INSTRUCTIONS FOR THE TASK
Your copy starts at the line containing "Click the MODEL column header" and ends at the last line of the material below. Reproduce those lines exactly, with no pictures.

INPUT MATERIAL
_ _ _ _

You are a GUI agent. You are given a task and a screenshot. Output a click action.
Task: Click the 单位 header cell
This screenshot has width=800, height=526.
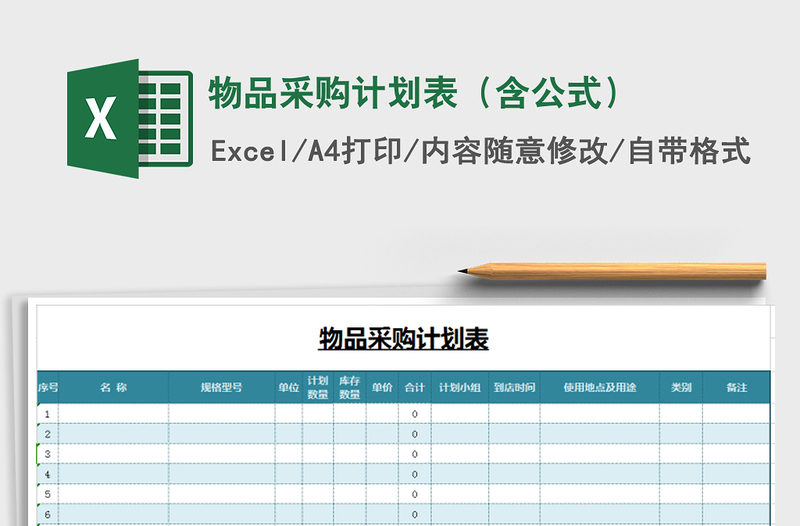288,387

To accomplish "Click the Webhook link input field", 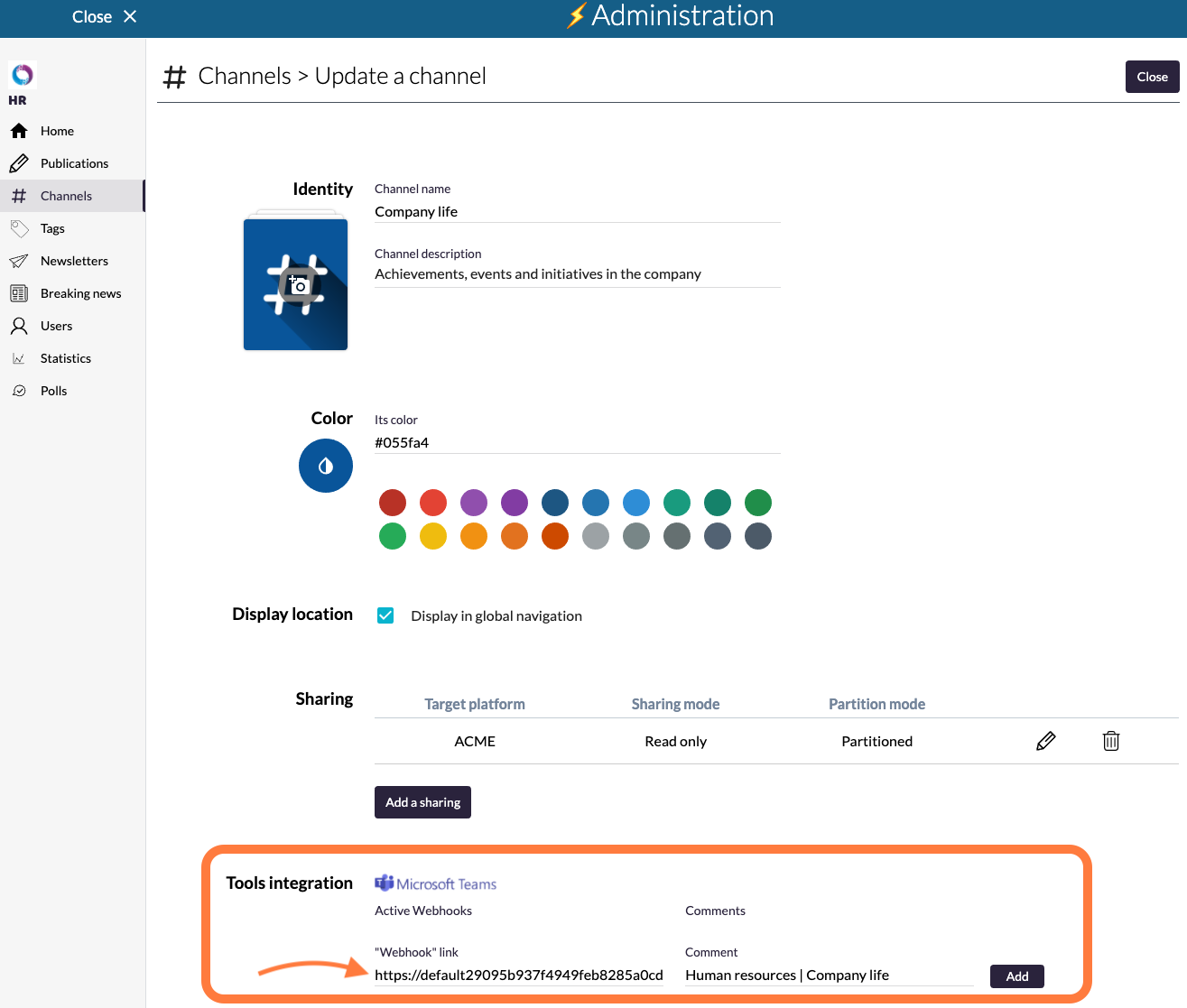I will coord(519,975).
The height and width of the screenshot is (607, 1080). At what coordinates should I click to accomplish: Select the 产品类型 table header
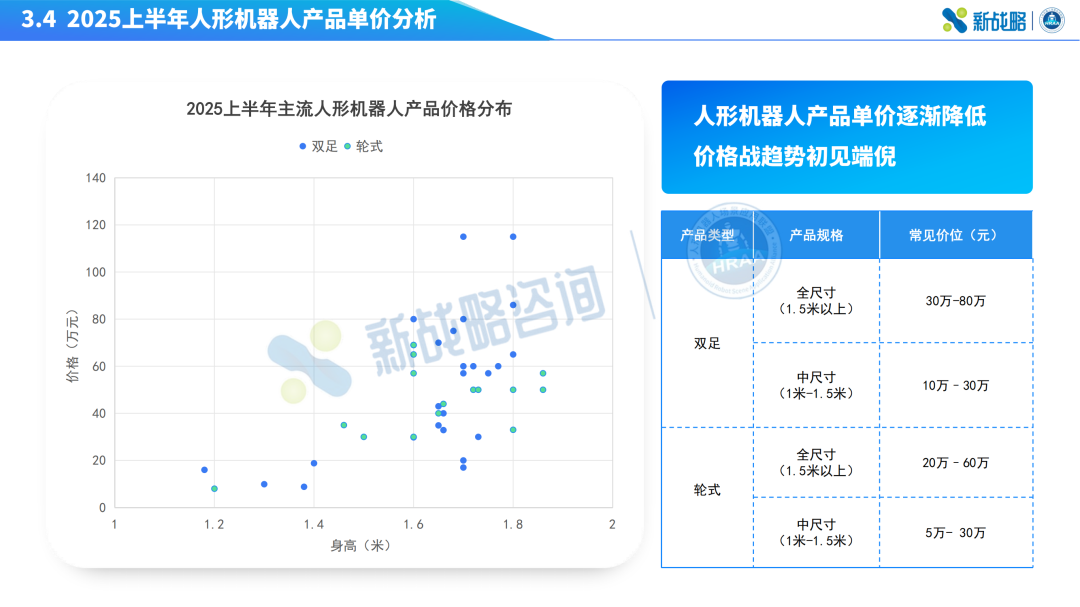pyautogui.click(x=707, y=236)
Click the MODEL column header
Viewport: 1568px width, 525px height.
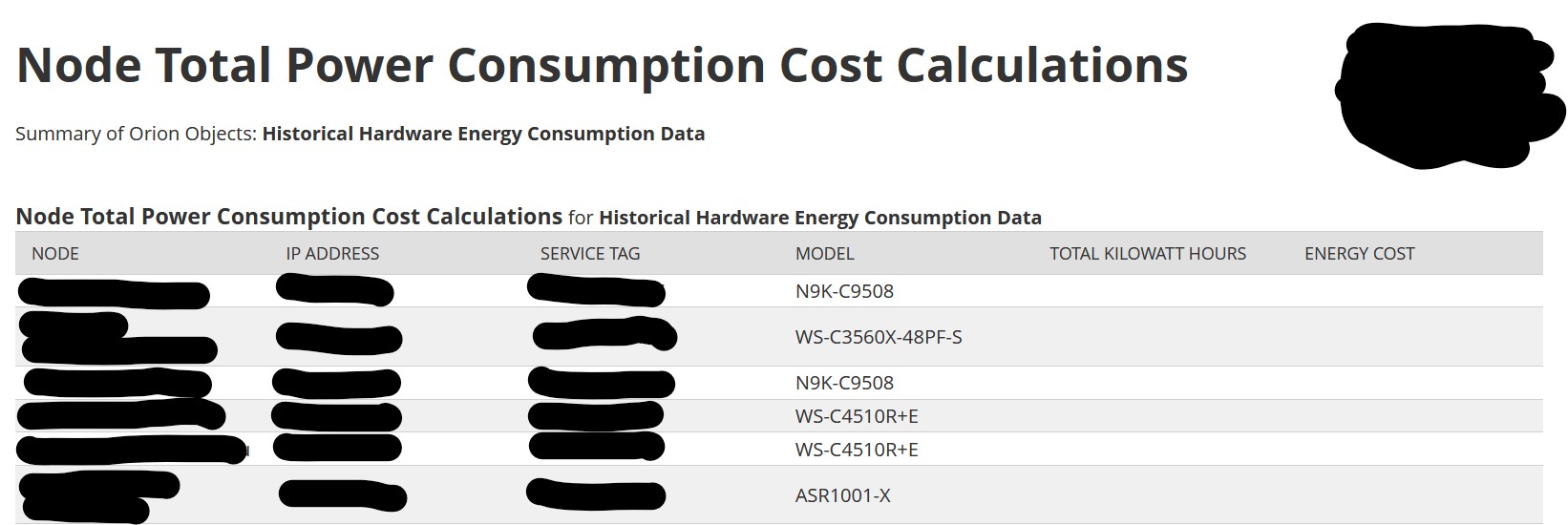pos(825,254)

_ _ _ _

EXPECTED OUTPUT
Click the MODEL column header
Viewport: 1568px width, 525px height.
pos(825,254)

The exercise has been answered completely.